Impact of the cAMP efflux and extracellular cAMP-adenosine pathway on airway smooth muscle relaxation induced by formoterol and phosphodiesterase inhibitors.

βadrenoceptors agonists and phosphodiesterase (PDE) inhibitors are effective bronchodilators, due to their ability to increase intracellular cyclic AMP (cAMP) levels and induce airway smooth muscle (ASM) relaxation. We have shown that increment of intracellular cAMP induced by β-adrenoceptors agonist fenoterol is followed by efflux of cAMP, which is converted by ecto-PDE and ecto-5'-nucleotidases (ecto-5'NT) to adenosine, leading to ASM contraction. Here we evaluate whether other classical bronchodilators used to treat asthma and chronic obstructive pulmonary disease (COPD) could induce cAMP efflux and, as consequence, influence the ASM contractility. Our results showed that β-adrenoceptor agonists formoterol and PDE inhibitors IBMX, aminophylline and roflumilast induced cAMP efflux and a concentration-dependent relaxation of rat trachea precontracted with carbachol.
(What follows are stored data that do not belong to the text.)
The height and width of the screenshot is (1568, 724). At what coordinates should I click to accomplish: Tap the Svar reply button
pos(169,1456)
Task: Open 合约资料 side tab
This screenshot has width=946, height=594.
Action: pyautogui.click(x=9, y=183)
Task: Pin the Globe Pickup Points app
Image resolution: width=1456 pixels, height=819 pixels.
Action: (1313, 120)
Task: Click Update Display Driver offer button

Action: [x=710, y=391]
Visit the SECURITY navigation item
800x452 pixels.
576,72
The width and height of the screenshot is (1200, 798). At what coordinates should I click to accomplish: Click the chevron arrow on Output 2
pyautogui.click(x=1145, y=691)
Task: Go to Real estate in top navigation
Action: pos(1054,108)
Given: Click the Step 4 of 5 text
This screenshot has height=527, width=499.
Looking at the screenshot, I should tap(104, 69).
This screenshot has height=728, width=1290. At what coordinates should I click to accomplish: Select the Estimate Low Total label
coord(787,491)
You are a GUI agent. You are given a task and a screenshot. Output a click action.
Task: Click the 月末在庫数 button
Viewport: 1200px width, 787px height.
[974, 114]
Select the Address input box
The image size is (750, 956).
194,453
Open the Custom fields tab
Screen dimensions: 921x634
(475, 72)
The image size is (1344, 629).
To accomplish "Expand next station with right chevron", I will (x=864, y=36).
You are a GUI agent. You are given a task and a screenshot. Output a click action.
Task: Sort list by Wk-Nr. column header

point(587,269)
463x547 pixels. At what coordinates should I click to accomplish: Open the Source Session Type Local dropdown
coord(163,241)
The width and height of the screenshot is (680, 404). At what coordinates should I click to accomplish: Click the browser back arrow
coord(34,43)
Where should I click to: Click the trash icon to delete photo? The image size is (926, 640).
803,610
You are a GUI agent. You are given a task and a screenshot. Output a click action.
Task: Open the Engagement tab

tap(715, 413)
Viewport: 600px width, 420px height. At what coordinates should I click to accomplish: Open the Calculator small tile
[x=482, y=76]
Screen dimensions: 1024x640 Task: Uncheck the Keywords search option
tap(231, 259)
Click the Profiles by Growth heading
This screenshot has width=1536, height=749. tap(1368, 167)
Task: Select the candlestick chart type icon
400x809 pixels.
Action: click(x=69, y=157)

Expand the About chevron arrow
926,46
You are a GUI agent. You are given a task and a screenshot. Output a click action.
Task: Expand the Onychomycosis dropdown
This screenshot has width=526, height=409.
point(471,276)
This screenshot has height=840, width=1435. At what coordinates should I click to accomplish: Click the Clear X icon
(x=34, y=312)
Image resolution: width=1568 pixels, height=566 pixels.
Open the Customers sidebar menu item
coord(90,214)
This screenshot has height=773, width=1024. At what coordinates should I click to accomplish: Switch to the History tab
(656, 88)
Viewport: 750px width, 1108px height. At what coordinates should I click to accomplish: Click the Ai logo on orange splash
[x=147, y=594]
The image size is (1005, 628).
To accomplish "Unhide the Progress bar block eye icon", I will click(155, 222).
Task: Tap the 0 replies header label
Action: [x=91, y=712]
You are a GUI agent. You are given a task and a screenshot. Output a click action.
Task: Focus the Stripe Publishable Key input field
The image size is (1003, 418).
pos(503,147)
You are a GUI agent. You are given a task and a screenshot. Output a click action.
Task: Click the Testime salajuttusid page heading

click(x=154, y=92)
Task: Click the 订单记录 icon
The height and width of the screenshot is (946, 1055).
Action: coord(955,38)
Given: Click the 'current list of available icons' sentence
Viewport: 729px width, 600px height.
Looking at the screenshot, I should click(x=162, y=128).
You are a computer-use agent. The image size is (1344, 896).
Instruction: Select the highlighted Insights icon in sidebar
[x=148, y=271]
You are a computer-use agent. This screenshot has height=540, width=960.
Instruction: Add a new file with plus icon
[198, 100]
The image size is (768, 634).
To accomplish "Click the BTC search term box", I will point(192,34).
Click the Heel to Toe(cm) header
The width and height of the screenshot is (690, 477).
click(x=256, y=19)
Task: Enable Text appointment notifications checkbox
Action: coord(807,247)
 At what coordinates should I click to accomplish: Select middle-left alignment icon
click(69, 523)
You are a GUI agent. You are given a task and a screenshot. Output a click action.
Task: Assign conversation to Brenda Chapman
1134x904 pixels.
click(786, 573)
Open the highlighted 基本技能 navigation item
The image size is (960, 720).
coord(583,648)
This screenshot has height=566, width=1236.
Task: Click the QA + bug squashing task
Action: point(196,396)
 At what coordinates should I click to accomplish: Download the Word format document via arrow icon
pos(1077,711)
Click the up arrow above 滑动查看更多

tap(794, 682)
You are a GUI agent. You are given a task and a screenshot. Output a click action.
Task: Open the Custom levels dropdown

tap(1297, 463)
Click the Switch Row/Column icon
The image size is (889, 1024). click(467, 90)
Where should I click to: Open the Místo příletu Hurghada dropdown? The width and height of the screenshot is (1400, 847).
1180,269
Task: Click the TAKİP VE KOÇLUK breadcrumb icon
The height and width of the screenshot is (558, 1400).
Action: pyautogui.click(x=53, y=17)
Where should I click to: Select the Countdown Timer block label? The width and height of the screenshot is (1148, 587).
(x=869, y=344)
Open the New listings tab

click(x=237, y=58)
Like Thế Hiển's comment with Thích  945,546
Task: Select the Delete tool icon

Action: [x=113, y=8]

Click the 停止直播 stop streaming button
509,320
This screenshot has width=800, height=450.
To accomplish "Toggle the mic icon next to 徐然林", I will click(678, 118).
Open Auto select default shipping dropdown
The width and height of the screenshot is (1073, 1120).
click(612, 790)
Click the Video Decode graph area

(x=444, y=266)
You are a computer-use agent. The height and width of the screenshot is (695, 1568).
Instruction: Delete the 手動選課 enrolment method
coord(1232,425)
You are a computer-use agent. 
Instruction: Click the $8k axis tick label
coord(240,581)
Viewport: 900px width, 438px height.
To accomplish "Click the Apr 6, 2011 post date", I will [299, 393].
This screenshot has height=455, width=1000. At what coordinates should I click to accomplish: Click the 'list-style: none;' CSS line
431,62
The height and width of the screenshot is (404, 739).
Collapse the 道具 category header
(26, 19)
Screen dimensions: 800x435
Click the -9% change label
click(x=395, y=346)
Pretreatment of tracheas with MK-571 (MRP transporter inhibitor), AMP-CP (ecto-5'NT inhibitor) or CGS-15943 (nonselective adenosine receptor antagonist) potentiated the relaxation induced by β-adrenoceptor agonists but did not change the relaxation induced by PDE inhibitors. These data showed that all bronchodilators tested were able to induce cAMP efflux. However, only β-adrenoceptor-induced relaxation of tracheal smooth muscle was affected by cAMP efflux and extracellular cAMP-adenosine pathway.